Let u be a unit vector in \({\mathbb{R}^n}\), and let \(B = {\bf{u}}{{\bf{u}}^T}\).

1. Given any x in \({\mathbb{R}^n}\), compute Bx and show that Bx is the orthogonal projection of x onto u, as described in Section 6.2.
2. Show that B is a symmetric matrix and \({B^{\bf{2}}} = B\).
3. Show that u is an eigenvector of B. What is the corresponding eigenvalue?

Consider the following equation shown below:

\(\begin{aligned}{}B{\bf{x}} &= \left( {{\bf{u}}{{\bf{u}}^T}} \right){\bf{x}}\\ &= {\bf{u}}\left( {{{\bf{u}}^T}{\bf{x}}} \right)\\ &= \left( {{{\bf{u}}^T}{\bf{x}}} \right){\bf{u}}\\ &= \left( {{\bf{xu}}} \right){\bf{u}}\\ &= \frac{{{\bf{x}} \cdot {\bf{u}}}}{{{\bf{u}} \cdot {\bf{u}}}}{\bf{u}}\end{aligned}\)

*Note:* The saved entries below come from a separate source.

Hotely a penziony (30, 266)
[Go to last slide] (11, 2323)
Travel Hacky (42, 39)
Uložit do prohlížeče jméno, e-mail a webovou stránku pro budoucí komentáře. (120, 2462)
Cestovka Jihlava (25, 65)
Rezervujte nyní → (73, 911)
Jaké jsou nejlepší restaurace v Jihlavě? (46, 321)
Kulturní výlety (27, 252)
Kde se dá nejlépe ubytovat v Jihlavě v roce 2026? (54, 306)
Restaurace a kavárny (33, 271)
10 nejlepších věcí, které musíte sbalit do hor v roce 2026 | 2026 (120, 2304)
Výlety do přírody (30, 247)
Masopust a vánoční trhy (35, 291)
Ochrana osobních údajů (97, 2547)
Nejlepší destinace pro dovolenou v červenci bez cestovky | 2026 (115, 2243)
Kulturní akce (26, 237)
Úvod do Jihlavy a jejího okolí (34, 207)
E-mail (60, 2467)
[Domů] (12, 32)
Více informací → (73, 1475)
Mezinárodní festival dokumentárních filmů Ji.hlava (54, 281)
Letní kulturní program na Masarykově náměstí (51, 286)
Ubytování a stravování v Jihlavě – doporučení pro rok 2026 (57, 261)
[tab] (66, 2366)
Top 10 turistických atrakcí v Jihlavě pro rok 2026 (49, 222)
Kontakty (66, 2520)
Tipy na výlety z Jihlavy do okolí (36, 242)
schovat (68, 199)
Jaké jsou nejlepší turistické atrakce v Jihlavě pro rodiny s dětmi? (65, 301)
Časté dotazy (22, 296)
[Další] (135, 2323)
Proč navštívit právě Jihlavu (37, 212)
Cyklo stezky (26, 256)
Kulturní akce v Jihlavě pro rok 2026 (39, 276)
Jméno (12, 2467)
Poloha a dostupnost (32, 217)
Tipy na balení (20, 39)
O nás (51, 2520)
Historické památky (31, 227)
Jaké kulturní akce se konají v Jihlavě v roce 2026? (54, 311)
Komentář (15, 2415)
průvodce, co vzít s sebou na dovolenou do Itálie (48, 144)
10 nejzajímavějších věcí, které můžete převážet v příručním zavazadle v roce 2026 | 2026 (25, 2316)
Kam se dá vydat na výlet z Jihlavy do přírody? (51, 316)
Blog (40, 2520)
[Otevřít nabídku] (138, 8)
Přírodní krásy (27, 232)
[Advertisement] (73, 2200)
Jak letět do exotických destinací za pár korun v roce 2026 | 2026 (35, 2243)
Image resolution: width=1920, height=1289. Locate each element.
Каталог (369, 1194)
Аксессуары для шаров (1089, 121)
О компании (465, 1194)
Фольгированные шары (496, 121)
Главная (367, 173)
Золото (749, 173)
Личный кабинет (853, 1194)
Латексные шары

Thus, Bx is the orthogonal projection of x onto u.

Apply transpose on both sides of the equation \(B = {\bf{u}}{{\bf{u}}^T}\).

\(\begin{aligned}{}{B^T} &= {\left( {{\bf{u}}{{\bf{u}}^T}} \right)^T}\\ &= {\bf{u}}{{\bf{u}}^T}\\ &= {\bf{B}}\end{aligned}\)

As B is a symmetric matrix, so now check for \({B^2}\).

\(\begin{aligned}{}{B^2} &= B \cdot B\\ &= \left( {{\bf{u}}{{\bf{u}}^T}} \right)\left( {{\bf{u}}{{\bf{u}}^T}} \right)\\ &= {\bf{u}}\left( {{{\bf{u}}^T}{\bf{u}}} \right){{\bf{u}}^T}\\ &= {\bf{u}}{{\bf{u}}^T}\\ &= B\end{aligned}\)

Thus, the equation \({B^2} = B\) is true.

Consider the following equation:

\(\begin{aligned}{}B{\bf{u}} &= \left( {{\bf{u}}{{\bf{u}}^T}} \right){\bf{u}}\\ &= {\bf{u}}\left( {{{\bf{u}}^T}{\bf{u}}} \right)\\ &= {\bf{u}}\left( 1 \right)\end{aligned}\)

Thus, u is the eigenvector of B corresponding eigenvalue 1.